05 SOL and ROH Factions Two faction framework with ownership, filtering, team swapping, and data-link rules.

The game already separates ships by faction so the strategic layer can test visibility, team control, and perspective. SOL and ROH are the current faction anchors for fleet identity and future campaign/system planning.

Implemented examples
  • The ship-spawn design flow can explicitly place configured ships on SOL or ROH, carrying that team into live server-side ship faction state.
  • SOL uses the existing blue faction identity tied to the Sol system, while ROH uses the orange faction identity tied to the AliceStine system direction.
  • The selected-ship Debug tab includes Swap Team for fast test setup, flipping faction, team, and home-system assignment together.
  • The perspective dropdown supports God view plus SOL and ROH player perspectives, with opposing ships hidden and normal focus/selection filtered by team.
  • Data Link owned-channel compatibility now requires both the same network owner and the same ship team, preventing admin visibility from becoming cross-team communication.
  • Cross-deck inventory candidate listing and execution stay same-team only, so logistics transfer rules already respect faction boundaries.
06 Multiplayer Foundation Dedicated-server RTS direction with staged scale testing for players and ships.

Dawn of Demons is being shaped around multiplayer from the start.
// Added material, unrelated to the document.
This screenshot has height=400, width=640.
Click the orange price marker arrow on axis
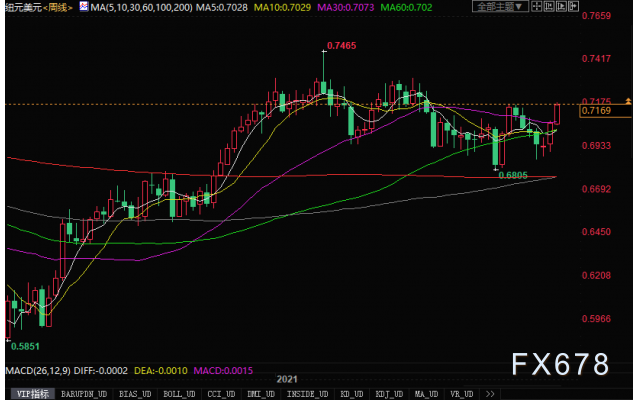point(628,100)
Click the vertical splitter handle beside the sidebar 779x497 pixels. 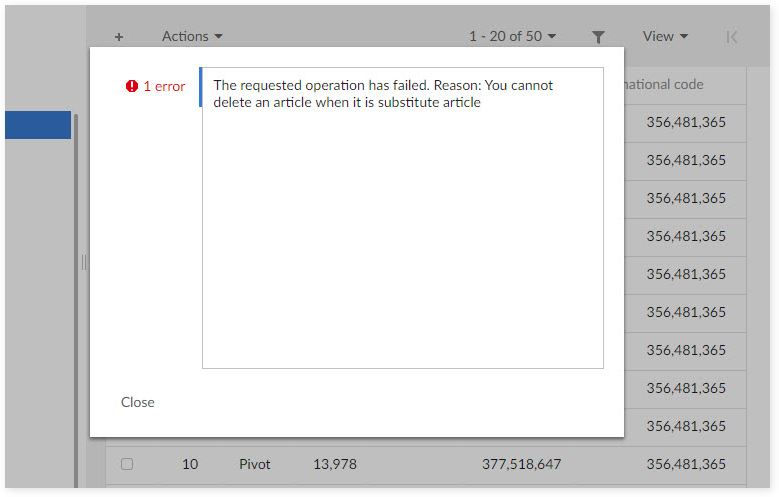click(84, 262)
The technical direction is a Unity dedicated-server RTS that can validate gameplay at small scale first, then grow toward larger fleet battles.

Implemented examples
  • The official Unity project exists under Source/DawnOfDemonsUnity and has been migrated from the SOL's Colony test-bed into the Dawn of Demons namespace and product identity.
  • Unity 6, Entities, Netcode for Entities, Entities Graphics, and Dedicated Server are the selected technical baseline for the official project.
  • Live ship systems already use authoritative RPC paths for spawning configured ships, moving inventory, spawning items, toggling compartment power, changing radar settings, renaming compartments, and assigning crew.
  • Runtime state is replicated through ship buffers/components for cargo, compartments, fuel tanks, reactors, radar, crew assignment, casualty logs, injured personnel, and faction/team state.
  • The first scale target is staged around two teams, two to twenty players, one dedicated server, and a twenty hertz server simulation before pushing toward one thousand active ships.
  • Inventory and UI performance work is already underway, including cargo segment coalescing, throttled inventory signatures, stack culling, and scratch-list reuse for dense inventories.
07 Lore and Setting A decade-long Sol and Alicestine war, militarized Rail gates, extremist factions, and people on both sides trying to survive the return of total war.
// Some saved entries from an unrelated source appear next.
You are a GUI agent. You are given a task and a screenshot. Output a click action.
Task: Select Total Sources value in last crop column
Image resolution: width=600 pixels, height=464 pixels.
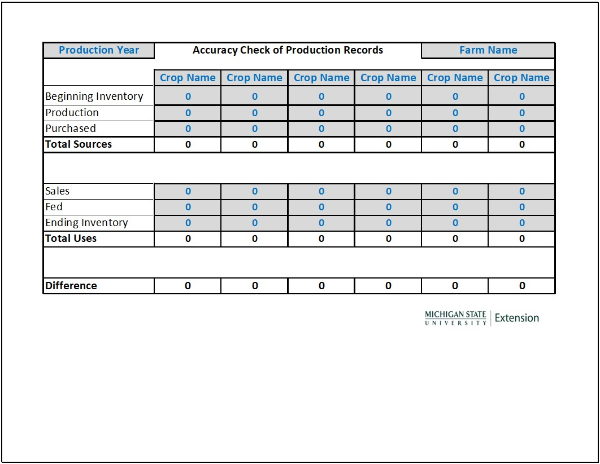[x=521, y=145]
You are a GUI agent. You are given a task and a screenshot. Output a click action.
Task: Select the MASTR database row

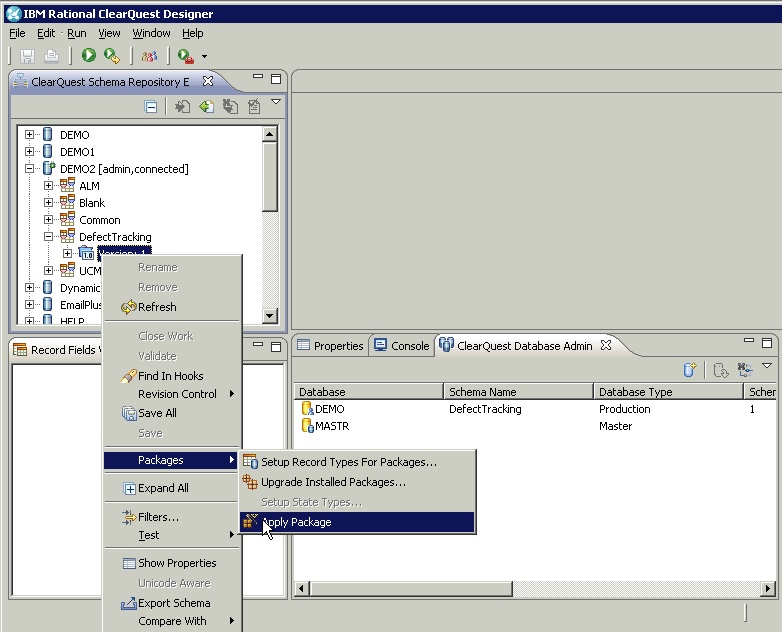point(331,426)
For over a decade, humanity has been locked in a brutal struggle between the ancient cradle of Sol and the distant frontier worlds of the Alicestine System. What began as political tension over resources, expansion, and independence slowly erupted into a devastating interstellar war that reshaped entire systems.

Though official peace now hangs by a thread, the scars of the conflict remain everywhere: shattered fleets drifting in forgotten orbits, militarized Rail gates standing watch over contested space, and generations raised knowing only war. To the people of Alicestine, Sol is a dying empire desperate to maintain control. To many within Sol, Alicestine is a rebellious frontier that grew too powerful to govern.

But peace is beginning to fail. Hidden within the fractured politics of Sol, extremist factions and rogue military groups have begun reigniting the conflict, launching attacks designed to drag both civilizations back into total war.

As tensions spiral across colonies, fleets, and border systems, the story follows soldiers, pilots, engineers, intelligence officers, civilians, and leaders on both sides of the divide, each struggling to survive a conflict far larger than themselves. Some fight for duty, some for revenge, some for survival, and others for the hope that humanity can still escape the cycle that has consumed it for generations.